#### TASKS FOR THIS EXERCISE:
A - In the Teachable interview, about how many accounts does Ankur say have been created across Teachable's entire lifetime?
B - Carry on the Teachable interview from its last line onward.
** Start of TEXT TO READ **
Ankur: Yeah, Teachable does not have– any of the students we have no rights over them. We are just a technology provider. We can’t contact your students. We don’t even own the data. You own that data.
Steve: You mentioned these problems on the free plan people dropping out on the free plan not wanting to pay, can you just kind of comment on what your distribution looks like between free and paid?
Ankur: Right now in terms of the active customers, we have about a little over 5000 active customers. Off that, about– and we have like 2000 paying customers. Of course we have a segment of paying customers that are not monthly active, but in general on any given month about 75% of our active customers are not paying.
Across the entire lifetime of Teachable accounts created, there have been about 45,000 accounts created of which 2000 are paying us right now and about 2400 to 2500 have paid us at any given point. In general we convert about, hopefully we’re converting about 7% of people from free to paid.
Steve: So 2000, does that include like the free guys who’re actually selling stuff?
Ankur: That does not include them.
Steve: Okay, so 2000 on the monthly plans.
Ankur: Monthly or annual.
Steve: Okay so the remaining 3000 are just people that might occasionally sell something.
Ankur: Or they could be people in the process of setting stuff up. We also have a customer segment. It’s not super common, but from people that have no intention of ever charging money for their course, and also don’t care about a custom domain, for them they effectively have unlimited everything for free.
Steve: Yeah, except they have to pay a dollar, right?
Ankur: Yeah, but if you don’t want to sell anything, you don’t have to pay anything. If a course is given away free right now, you pay zero.
Steve: Okay, but meanwhile they are sucking up your video bandwidth, right?
** End of TEXT TO READ **
** Start of STORED ROWS **
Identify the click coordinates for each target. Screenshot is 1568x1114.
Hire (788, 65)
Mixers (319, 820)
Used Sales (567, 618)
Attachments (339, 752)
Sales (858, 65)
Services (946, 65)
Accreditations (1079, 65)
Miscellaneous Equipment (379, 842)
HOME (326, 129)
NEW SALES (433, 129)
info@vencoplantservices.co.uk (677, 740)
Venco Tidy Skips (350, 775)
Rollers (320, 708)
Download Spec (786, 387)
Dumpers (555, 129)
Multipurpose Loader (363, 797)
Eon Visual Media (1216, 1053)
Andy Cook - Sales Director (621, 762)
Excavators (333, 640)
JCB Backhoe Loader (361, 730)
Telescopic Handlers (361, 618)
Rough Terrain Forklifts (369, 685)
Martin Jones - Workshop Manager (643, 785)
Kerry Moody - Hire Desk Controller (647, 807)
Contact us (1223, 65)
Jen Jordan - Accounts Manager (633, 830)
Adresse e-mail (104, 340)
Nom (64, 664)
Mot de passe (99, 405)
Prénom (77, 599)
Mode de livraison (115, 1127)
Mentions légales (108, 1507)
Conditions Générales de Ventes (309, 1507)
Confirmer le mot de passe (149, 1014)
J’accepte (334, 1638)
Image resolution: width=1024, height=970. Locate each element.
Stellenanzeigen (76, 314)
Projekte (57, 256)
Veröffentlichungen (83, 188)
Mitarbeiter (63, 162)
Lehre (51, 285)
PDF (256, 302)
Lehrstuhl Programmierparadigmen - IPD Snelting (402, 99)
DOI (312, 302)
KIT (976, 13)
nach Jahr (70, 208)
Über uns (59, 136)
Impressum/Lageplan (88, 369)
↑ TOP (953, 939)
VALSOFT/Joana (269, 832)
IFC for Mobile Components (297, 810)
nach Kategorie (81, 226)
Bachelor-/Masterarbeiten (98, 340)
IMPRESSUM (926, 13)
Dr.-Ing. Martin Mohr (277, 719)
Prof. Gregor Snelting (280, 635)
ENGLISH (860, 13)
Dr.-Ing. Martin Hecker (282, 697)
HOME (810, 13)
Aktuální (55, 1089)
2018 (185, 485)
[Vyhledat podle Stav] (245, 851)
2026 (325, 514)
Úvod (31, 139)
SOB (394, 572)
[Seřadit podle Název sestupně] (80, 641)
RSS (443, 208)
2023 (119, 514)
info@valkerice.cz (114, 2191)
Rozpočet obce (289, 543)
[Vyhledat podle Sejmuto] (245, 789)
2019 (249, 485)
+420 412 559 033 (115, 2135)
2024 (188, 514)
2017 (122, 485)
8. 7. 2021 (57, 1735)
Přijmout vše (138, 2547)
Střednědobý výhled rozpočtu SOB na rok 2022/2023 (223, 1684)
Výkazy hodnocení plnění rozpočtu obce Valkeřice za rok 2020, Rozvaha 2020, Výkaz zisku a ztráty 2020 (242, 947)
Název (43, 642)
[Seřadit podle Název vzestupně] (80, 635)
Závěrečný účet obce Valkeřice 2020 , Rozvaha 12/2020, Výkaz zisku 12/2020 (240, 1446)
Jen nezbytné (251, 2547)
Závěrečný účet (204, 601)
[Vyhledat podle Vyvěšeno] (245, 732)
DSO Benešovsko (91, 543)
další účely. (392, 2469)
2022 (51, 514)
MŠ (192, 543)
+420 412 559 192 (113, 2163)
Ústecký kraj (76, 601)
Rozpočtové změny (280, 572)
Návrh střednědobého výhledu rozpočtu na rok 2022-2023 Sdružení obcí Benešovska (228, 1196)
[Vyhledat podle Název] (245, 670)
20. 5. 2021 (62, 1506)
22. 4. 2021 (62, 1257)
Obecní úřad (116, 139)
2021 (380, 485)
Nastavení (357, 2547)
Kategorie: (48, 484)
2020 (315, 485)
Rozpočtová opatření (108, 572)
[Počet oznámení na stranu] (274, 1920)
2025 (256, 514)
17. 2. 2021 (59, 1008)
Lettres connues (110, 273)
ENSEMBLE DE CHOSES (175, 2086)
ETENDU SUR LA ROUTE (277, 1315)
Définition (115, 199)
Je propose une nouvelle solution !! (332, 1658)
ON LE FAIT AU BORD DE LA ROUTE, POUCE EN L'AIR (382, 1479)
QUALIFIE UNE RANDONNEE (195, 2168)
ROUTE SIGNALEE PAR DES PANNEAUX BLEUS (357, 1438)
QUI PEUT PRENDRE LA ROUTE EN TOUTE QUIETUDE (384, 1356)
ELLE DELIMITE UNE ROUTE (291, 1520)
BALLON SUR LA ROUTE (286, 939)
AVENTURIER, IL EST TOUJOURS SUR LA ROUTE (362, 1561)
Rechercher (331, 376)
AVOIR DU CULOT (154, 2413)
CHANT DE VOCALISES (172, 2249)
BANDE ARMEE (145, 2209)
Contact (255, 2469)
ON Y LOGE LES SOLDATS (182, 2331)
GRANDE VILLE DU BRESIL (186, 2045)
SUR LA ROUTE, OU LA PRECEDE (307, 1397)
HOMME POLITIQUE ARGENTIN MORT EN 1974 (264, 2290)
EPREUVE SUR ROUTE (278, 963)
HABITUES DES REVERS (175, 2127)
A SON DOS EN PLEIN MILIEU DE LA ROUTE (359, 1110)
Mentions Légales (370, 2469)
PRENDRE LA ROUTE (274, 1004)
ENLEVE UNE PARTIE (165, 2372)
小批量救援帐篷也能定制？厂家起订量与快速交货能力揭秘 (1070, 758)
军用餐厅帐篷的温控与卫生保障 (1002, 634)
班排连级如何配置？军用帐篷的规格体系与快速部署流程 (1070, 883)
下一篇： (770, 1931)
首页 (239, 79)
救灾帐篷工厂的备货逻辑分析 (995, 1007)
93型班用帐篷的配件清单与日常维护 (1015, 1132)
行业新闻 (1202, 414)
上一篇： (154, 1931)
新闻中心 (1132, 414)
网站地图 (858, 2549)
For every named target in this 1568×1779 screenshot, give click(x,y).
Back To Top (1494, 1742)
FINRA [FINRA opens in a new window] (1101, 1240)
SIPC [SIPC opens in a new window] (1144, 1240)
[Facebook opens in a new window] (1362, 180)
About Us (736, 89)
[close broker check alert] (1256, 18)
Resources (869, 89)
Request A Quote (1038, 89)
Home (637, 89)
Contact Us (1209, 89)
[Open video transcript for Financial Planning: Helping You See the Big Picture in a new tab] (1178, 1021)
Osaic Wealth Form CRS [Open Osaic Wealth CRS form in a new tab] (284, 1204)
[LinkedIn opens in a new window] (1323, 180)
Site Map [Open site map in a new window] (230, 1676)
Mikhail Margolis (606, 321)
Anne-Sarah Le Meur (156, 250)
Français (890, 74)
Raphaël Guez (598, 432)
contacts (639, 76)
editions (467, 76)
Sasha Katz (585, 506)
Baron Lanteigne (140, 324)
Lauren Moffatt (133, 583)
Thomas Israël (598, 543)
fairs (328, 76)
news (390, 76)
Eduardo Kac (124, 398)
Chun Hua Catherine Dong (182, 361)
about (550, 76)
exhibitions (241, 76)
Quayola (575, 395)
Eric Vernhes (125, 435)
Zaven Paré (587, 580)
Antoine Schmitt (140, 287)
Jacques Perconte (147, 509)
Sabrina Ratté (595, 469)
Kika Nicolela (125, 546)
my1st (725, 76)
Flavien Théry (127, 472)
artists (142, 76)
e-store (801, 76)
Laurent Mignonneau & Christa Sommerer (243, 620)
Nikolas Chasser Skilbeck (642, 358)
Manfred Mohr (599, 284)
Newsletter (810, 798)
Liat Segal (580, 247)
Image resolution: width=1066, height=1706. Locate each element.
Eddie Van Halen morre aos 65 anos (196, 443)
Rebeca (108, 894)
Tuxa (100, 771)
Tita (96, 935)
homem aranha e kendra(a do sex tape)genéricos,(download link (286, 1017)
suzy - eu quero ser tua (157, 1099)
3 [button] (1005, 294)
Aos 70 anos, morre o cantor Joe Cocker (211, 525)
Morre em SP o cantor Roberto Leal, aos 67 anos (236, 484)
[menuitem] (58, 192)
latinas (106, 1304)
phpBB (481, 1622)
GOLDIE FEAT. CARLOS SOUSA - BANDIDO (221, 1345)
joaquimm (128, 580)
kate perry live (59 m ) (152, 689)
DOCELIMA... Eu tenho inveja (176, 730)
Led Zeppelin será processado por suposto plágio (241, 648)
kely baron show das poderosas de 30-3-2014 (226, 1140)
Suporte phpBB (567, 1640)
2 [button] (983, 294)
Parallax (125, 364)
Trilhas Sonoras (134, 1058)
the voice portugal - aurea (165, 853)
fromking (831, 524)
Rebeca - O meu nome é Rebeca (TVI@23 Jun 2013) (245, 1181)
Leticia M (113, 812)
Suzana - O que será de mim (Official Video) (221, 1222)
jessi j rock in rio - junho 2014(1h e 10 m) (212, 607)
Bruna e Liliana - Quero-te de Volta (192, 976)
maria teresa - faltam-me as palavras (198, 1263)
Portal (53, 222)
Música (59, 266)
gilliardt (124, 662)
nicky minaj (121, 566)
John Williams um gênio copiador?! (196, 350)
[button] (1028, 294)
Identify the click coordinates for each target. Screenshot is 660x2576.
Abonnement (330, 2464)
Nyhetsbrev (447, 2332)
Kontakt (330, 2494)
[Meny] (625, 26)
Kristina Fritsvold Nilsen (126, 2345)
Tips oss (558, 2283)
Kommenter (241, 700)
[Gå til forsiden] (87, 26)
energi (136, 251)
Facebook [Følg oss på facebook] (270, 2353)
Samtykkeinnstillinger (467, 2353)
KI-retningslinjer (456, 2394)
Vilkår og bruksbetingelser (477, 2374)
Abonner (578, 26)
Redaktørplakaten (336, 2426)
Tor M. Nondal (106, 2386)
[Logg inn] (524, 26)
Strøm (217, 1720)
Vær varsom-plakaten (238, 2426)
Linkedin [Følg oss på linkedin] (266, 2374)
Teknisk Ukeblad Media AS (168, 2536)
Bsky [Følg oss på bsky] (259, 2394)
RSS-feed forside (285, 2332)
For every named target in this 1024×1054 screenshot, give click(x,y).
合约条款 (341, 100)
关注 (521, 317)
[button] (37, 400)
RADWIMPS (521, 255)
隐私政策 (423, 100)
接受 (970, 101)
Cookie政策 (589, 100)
** End of STORED ROWS **
#### THE REPLIES:
A - About 45,000 accounts.

B -
Ankur: Exactly.
Steve: Okay, so how is that sustainable in the long run?
Ankur: For now we just kind of let it be as the cost of doing business, but that’s what we are thinking about. Basically what it comes down to is we are not profitable on a per customer basis, but we are still profitable across the entire spectrum of customers, but yeah, so right now for instance, and it’s slowly starting to happen. Right now we don’t know, we’re spending $7000 a month on video bandwidth, and that’s already because our marginal bandwidth cost has become super cheap.
Still we’ll see how that goes up or down as a percentage of our monthly recurring and then decide what to do. For now, a lot of people do stay, just the fact they don’t even think about it is worth so much more than even if they were paying for what they were using. Just a fact it’s one less thing to think about.
Steve: Here’s something interesting. I offer a free course with my class, and it’s driven via email mainly, but you are saying that I could take this course, package it nicely in Teachable and offer for free and not have to pay anything?
Ankur: Correct. If you want to put it in your own brand and stuff, then you can do it on the basic plan, but that’s it.
Steve: That’s sounds very appealing.
Ankur: Yeah, and there’s a lot of people that do that. Bigger picture, I want more of that to happen. Like, as I said, we are venture bat. We are the only venture bat company in this space. If we lose a little bit of money because too many people use us, because our bandwidth costs are free, I think that’s a long-term battle, we are okay with it.
We are okay if we are marginally unprofitable on some customers, but say you– for instance you are a great example, imagine new users for your free course, I bet you someone in fact more than one person in your course is already targeted towards people wanting to make a side income. Some will be like, “Steve this is in Teachable, that’s kind of cool, I wonder if I should use Teachable and we’ll get paying customers through that.
Steve: How do you quantify those people?
Ankur: We have ads [inaudible 00:30:23] we have no great metrics on it right now.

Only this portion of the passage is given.